Stored entries
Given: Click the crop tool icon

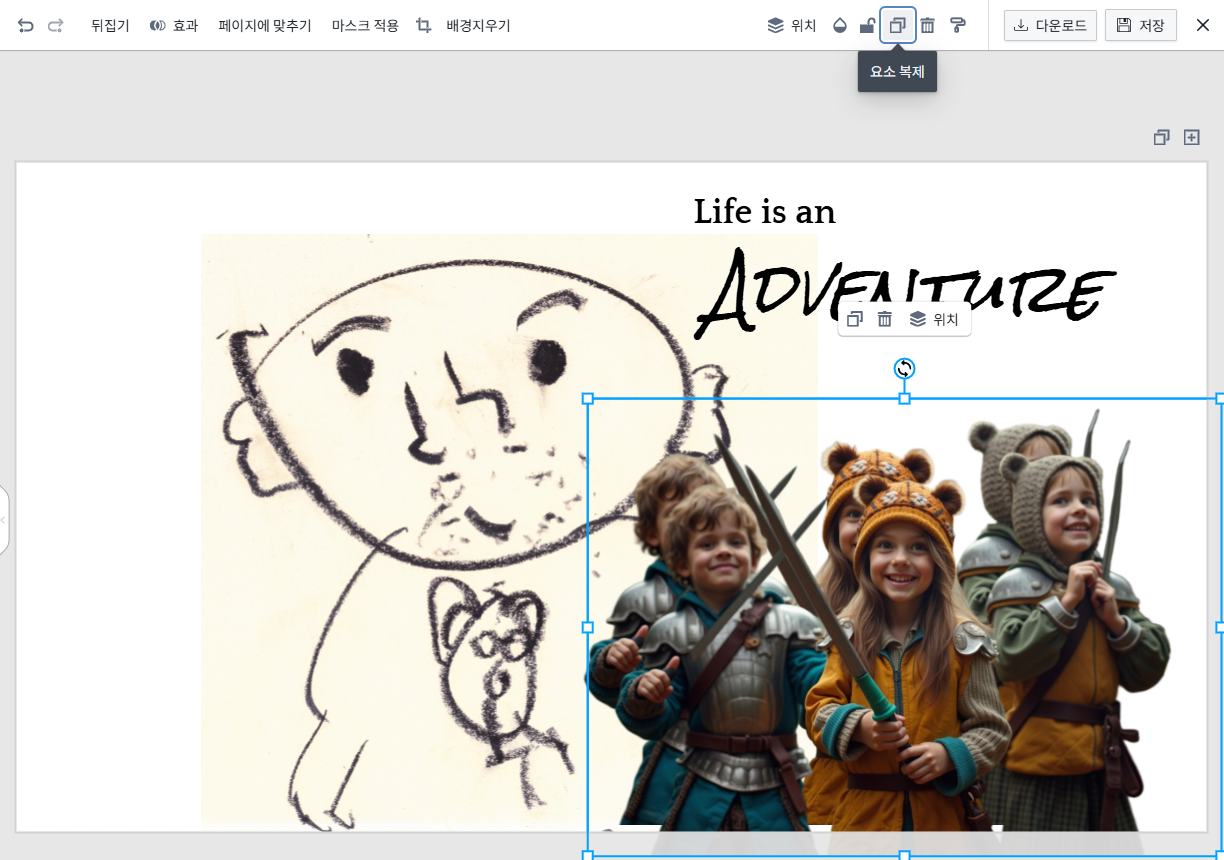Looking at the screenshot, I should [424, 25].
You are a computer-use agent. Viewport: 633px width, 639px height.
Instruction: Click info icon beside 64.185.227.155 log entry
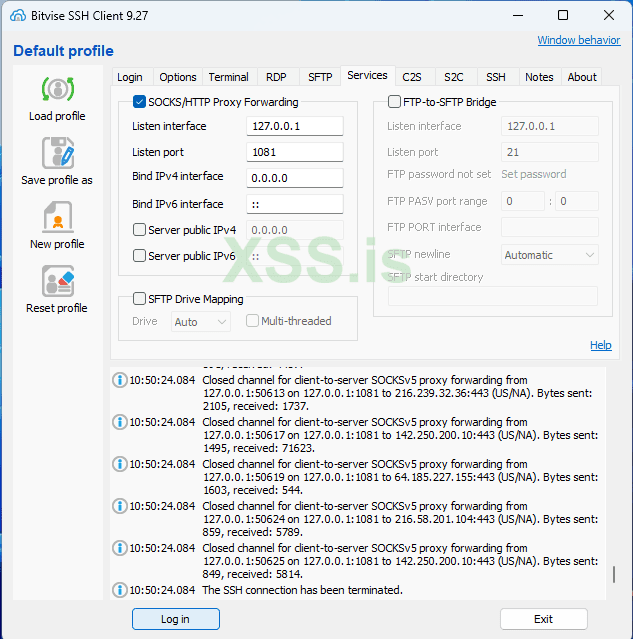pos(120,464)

WORK REQUEST
All of the entries, apart from the pictures, must be returned exactly.

ANSWER TO THIS EXERCISE
Given: Click the crop tool icon

Looking at the screenshot, I should [424, 25].
You are a computer-use agent. Viewport: 633px width, 639px height.
Instruction: Click info icon beside 64.185.227.155 log entry
pos(120,464)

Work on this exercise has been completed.